Michael Brzoska: Gegen eine russische Offensive im Donbass sind schwere Waffen zunächst mal sehr sinnvoll. Wir müssen folgendes sehen: Bisher hat die Ukraine ihre militärischen Erfolge vor den Städten erzielt. Die Soldaten haben die auf Kiew anrollenden russischen Streitkräfte lahmgelegt durch panzerbrechende Waffen, mit Artillerie und auch mit Raketenwerfern - also mit Waffen, die dazu geeignet sind, anmarschierende Truppen aufzuhalten.

Der Donbass hat viel freies Gelände, da muss der Gegner nicht im Konvoi fahren.

Das ist das Problem dort. Angriffe kommen nicht aus einer klar identifizierbaren Stoßrichtung, sondern auf breiter Front, von überallher. Das macht der Ukraine die Verteidigung schwierig, weil sie ihre Abwehrwaffen, die nicht so weit reichen, gut verteilen und immer wieder bewegen muss. Eine Feldhaubitze, das ist ein Artilleriegeschoss, lässt sich aber zum Beispiel nur auf geeignetem Gelände ziehen, die kommt halt auf Rädern und nicht auf Ketten. Da haben dann Panzer schon Sinn, um Soldaten an die Front zu bringen und immer wieder schnell zu verteilen.

Die Bundesregierung will nun erlauben, dass KMW der Ukraine den "Gepard" liefert, einen Panzer mit Flugabwehrkanonen. Sofort kommt Kritik: Der "Gepard" erfordere die längste Ausbildungszeit und die komplizierteste Versorgungskette. Er werde niemals rechtzeitig genutzt werden können. Ist die Kritik berechtigt?

Prinzipiell sind die "Geparden" für die ukrainische Luftabwehr nützlich, allerdings hat die russische Luftwaffe bisher nicht sehr stark mit Bombenflugzeugen in die Kämpfe eingegriffen. Die Kritik ist insoweit berechtigt, als sie sich auf die aktuelle Situation bezieht. Sollte der Krieg länger dauern, hätten die ukrainischen Streitkräfte die notwendige Zeit für Training und Logistik.

Kurzfristig werden auch andere deutsche Panzer wohl nicht in der Ukraine ankommen.
----------
• GESTELLTE AUFGABE 1: Entnimm dem Lesetext über Waffen für die Ukraine wortgetreu den Abschnitt zwischen „Das ist das“ und „die Kritik berechtigt?“, beide Stellen eingeschlossen.
• GESTELLTE AUFGABE 2: Fasse im Lesetext über Waffen für die Ukraine den Absatz, der mit „Das ist das Problem dort“ beginnt, als kurze Stichpunktliste zusammen und behalte dabei seine wichtigsten Aussagen.

• LISTE DER ZEILEN:
----------
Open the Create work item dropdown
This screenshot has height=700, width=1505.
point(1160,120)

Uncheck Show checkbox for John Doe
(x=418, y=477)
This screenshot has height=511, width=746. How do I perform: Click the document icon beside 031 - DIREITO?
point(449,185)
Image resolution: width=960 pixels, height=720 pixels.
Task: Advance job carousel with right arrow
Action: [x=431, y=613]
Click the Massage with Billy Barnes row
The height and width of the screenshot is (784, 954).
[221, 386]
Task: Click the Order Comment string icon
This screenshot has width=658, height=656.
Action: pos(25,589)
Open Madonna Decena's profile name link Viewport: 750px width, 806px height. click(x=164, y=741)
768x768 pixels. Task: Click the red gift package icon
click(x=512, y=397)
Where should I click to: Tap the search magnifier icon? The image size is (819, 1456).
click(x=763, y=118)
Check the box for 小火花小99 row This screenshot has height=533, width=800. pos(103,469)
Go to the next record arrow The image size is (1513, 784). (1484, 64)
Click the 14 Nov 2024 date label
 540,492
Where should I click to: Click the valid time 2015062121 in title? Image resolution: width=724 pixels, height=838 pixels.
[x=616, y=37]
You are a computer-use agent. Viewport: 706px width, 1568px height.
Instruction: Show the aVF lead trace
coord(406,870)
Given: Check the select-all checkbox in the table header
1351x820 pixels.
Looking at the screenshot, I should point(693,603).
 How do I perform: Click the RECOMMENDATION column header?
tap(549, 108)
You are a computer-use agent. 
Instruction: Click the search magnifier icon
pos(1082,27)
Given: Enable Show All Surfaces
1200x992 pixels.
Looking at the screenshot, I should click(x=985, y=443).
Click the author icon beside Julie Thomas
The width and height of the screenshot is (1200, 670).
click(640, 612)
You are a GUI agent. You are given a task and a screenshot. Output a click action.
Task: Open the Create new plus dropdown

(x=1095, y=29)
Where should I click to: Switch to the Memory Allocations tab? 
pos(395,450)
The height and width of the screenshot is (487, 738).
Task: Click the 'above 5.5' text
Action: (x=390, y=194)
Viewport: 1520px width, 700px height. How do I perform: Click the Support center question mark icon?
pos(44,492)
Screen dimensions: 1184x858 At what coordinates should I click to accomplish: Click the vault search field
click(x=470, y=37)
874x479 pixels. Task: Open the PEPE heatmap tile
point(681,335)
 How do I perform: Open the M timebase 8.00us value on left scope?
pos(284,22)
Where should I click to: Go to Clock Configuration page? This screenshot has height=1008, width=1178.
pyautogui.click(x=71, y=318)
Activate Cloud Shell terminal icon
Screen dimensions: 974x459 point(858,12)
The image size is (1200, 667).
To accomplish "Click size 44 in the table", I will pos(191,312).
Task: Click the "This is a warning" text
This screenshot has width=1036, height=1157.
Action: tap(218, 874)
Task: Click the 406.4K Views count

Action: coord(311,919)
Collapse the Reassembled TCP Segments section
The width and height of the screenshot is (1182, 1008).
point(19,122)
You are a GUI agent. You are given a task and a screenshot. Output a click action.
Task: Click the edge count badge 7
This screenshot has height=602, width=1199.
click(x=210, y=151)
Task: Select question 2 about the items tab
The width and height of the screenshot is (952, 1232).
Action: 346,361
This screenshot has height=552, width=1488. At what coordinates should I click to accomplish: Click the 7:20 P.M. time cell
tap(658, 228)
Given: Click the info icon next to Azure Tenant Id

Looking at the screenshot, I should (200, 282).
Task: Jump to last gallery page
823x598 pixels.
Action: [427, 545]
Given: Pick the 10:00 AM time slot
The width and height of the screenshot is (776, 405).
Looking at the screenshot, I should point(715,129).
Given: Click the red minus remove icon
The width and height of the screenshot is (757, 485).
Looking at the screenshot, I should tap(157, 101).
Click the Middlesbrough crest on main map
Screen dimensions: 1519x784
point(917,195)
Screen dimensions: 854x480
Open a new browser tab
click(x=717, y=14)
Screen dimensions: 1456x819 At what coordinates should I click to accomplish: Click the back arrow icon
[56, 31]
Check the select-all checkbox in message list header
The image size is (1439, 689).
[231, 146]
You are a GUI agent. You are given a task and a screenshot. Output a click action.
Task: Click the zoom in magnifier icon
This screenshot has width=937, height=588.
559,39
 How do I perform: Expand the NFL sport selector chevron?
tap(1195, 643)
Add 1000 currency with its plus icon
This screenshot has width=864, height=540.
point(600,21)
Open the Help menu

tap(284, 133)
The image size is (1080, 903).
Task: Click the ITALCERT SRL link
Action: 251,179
----------
• ENDERGEBNIS 1:
Das ist das Problem dort. Angriffe kommen nicht aus einer klar identifizierbaren Stoßrichtung, sondern auf breiter Front, von überallher. Das macht der Ukraine die Verteidigung schwierig, weil sie ihre Abwehrwaffen, die nicht so weit reichen, gut verteilen und immer wieder bewegen muss. Eine Feldhaubitze, das ist ein Artilleriegeschoss, lässt sich aber zum Beispiel nur auf geeignetem Gelände ziehen, die kommt halt auf Rädern und nicht auf Ketten. Da haben dann Panzer schon Sinn, um Soldaten an die Front zu bringen und immer wieder schnell zu verteilen.

Die Bundesregierung will nun erlauben, dass KMW der Ukraine den "Gepard" liefert, einen Panzer mit Flugabwehrkanonen. Sofort kommt Kritik: Der "Gepard" erfordere die längste Ausbildungszeit und die komplizierteste Versorgungskette. Er werde niemals rechtzeitig genutzt werden können. Ist die Kritik berechtigt?

• ENDERGEBNIS 2:
- Im Donbass kommen Angriffe nicht aus einer klaren Stoßrichtung, sondern auf breiter Front von überallher.
- Die Ukraine muss deshalb ihre Abwehrwaffen mit geringer Reichweite gut verteilen und ständig bewegen.
- Eine Feldhaubitze fährt auf Rädern statt auf Ketten und lässt sich nur auf geeignetem Gelände ziehen.
- Panzer sind sinnvoll, um Soldaten an die Front zu bringen und rasch neu zu verteilen.